A Consistent Variance Estimator for 2SLS When Instruments Identify Different LATEs

Journal of Business and Economic Statistics (2018) 36:3, 400-410.

Under treatment effect heterogeneity, an instrument identifies the instrument-specific local average treatment effect (LATE). With multiple instruments, two-stage least squares (2SLS) estimand is a weighted average of different LATEs. What is often overlooked in the literature is that the postulated moment condition evaluated at the 2SLS estimand does not hold unless those LATEs are the same. If so, the conventional heteroskedasticity-robust variance estimator would be inconsistent, and 2SLS standard errors based on such estimators would be incorrect. I derive the correct asymptotic distribution and propose a consistent asymptotic variance estimator by using the result of Hall and Inoue (2003, Journal of Econometrics) on misspecified moment condition models. This can be used to correctly calculate the standard errors regardless of whether there is more than one LATE or not.


  • pdf, arXiv

  • Stata package (instructions) downloadable from the SSC Archive: ssc install mlr2sls

  • Replication of Tables IV, V, and VI of Angrist and Krueger (1991, QJE) using the correct standard error formula for 2SLS [data / Matlab code (updated on Nov 17, 2015)]

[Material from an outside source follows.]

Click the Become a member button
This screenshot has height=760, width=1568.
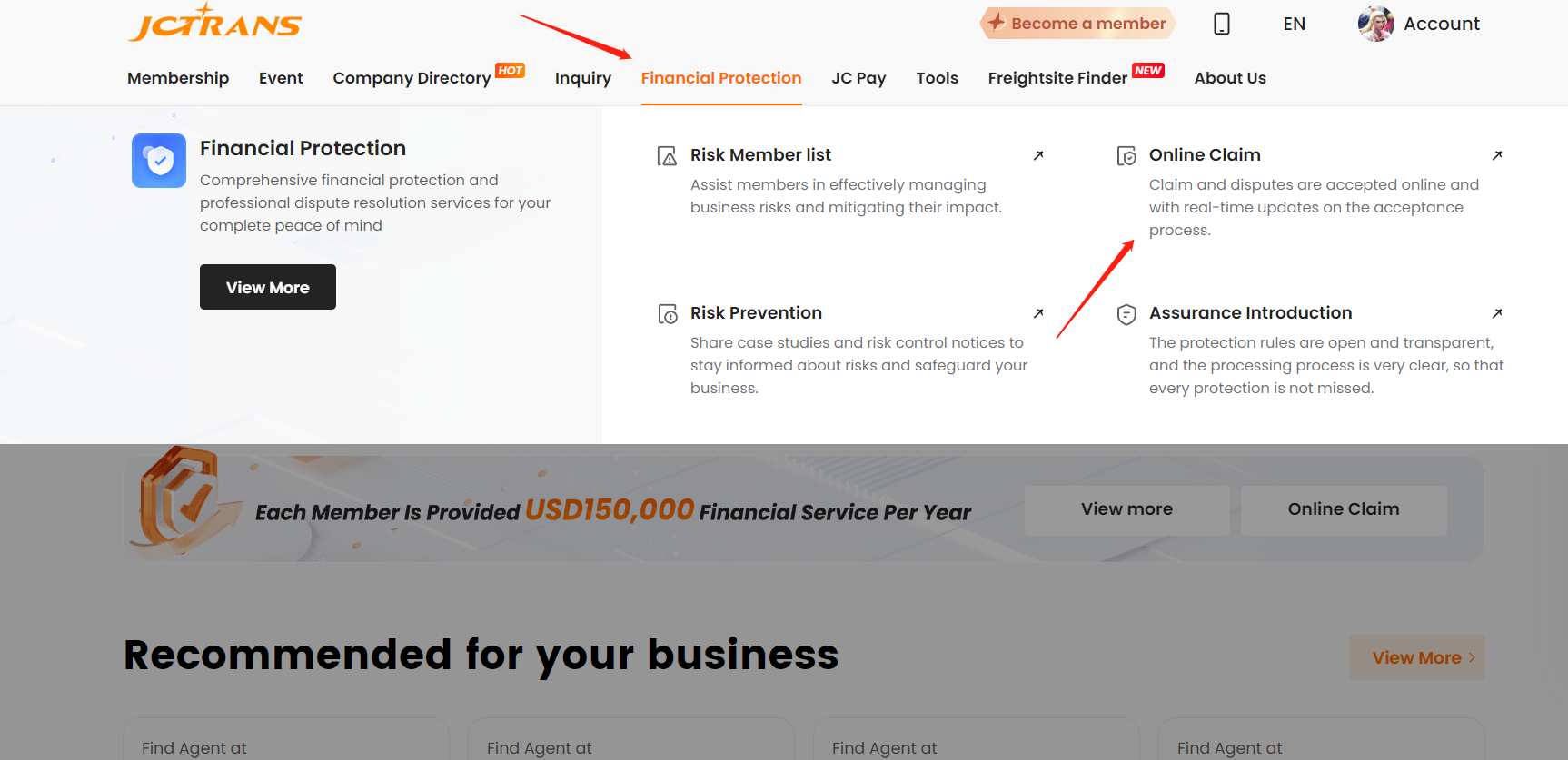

  • Replication of Table 7 Columns 4-6 of Angrist and Evans (1998, AER) using the correct standard error formula for 2SLS [data / Matlab code (updated on Nov 17, 2015)]

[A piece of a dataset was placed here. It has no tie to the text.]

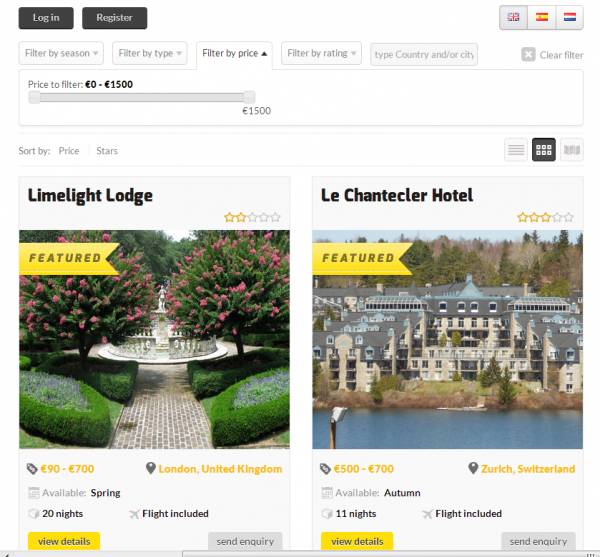
Task: Click the location pin beside Zurich
Action: (x=473, y=468)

  • Replication of Table 7 of Thornton (2008, AER) using the correct standard error formula (also cluster-robust) for 2SLS [data / Matlab code (updated on Apr 15, 2016)]

  • Simulation code based on random subsamples of Angrist and Evans (1998) dataset [Matlab code (updated on Apr 15, 2016)]

  • Figure 1 from the paper shows the scatterplots of the p-value of the over-identifying restrictions test (J test) and the F statistics, versus the percentage difference between the "Multiple-LATE robust" and "conventional non-robust" standard errors. Even when the J test marginally does not reject the null hypothesis (p-value is just above 0.05 or 0.1) the difference can be as large as 40%, which means the user may find a false significance. The result is not sensitive to the strength of the instrument. BOTTOM LINE: When you use 2SLS with more instruments than the endogenous variables and interpret your point estimates as the Local Average Treatment Effect, then you should use the multiple-LATE robust standard error formula given in the paper.